One of the central features of the debate about working from home is that it leads to the loss of random, but productive, encounters with colleagues. I’ve responded with the observation that some of my best research ideas have come from largely unplanned encounters on the Internet.
It’s just struck me that there is a conflict here between the interests of workers and those of firms and managers.
A lot of universities (or, more precisely university managers), think of themselves as developing and promoting a corporate brand. In this context, research collaboration within the university (particularly if it is trans-disciplinary) is viewed very positively, while collaboration with other universities is less well-regarded. But for individual academics, the big rewards come from high-profile work within tightly defined fields, which implies a desire for collaboration with other people in the same field who will, in general, be located elsewhere. While intra-university collaboration may be rewarded in internal promotion decisions, the outside opportunities are greatest for people with external collaborators. Those outside options are routinely used as a bargaining chip in negotiations over salary.

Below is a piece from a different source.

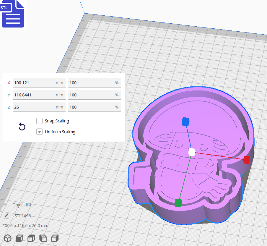Select the blue Z-axis scale handle
Image resolution: width=267 pixels, height=246 pixels.
coord(186,121)
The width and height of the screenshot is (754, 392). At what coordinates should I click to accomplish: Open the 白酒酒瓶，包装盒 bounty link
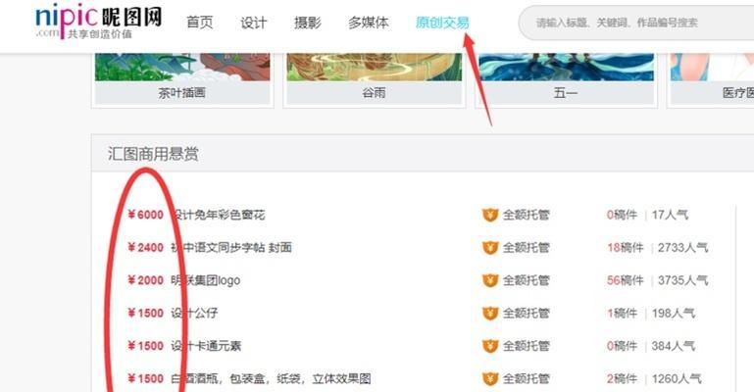271,378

This issue isn’t specific to universities. Labor market theory distinguishes between firm-specific skills and general skills (which are of value to any employer). Back in 1964, Gary Becker made the argument that firms would be willing to pay the cost of firm-specific training for their workers, but not for general training which increases their outside opportunities. (This seems entirely convincing to me, although the empirical evidence I found on a quick search is both limited and inconclusive).
What applies to training also applies to serendipitous encounters. Collaboration with co-workers can enhance productivity within the firm, but doesn’t do much for your market value outside. Conversely, if workers enhance their productivity at home by making more use of industry discussion groups, Skype chats with people in other firms who are addressing similar problems, and so on, that enhances their bargaining power relative to their employers.

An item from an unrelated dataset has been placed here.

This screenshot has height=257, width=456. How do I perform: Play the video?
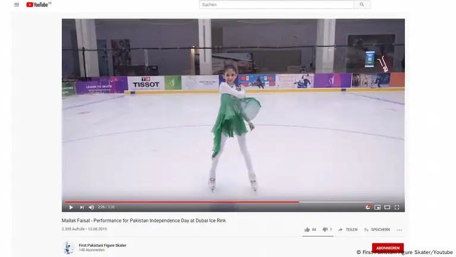(71, 207)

In this context, it’s striking that the hardest push for a return to the office is coming from the finance sector, led by JP Morgan. Even though textbook finance is all about hard numbers on earnings, risk and so on, the industry actually operates largely on personal contacts, networks and exchanges of favours, particularly information. That’s why it’s concentrated in a handful of global cities, and why so much attention is paid to issues like “poaching” of staff, no-compete clauses and the like. It’s obviously in the interests of employers to build up internal networks and control external interactions.
As with all these issues, my ideas here are provisional and almost certainly wrong in some respects. So, feel free to correct me.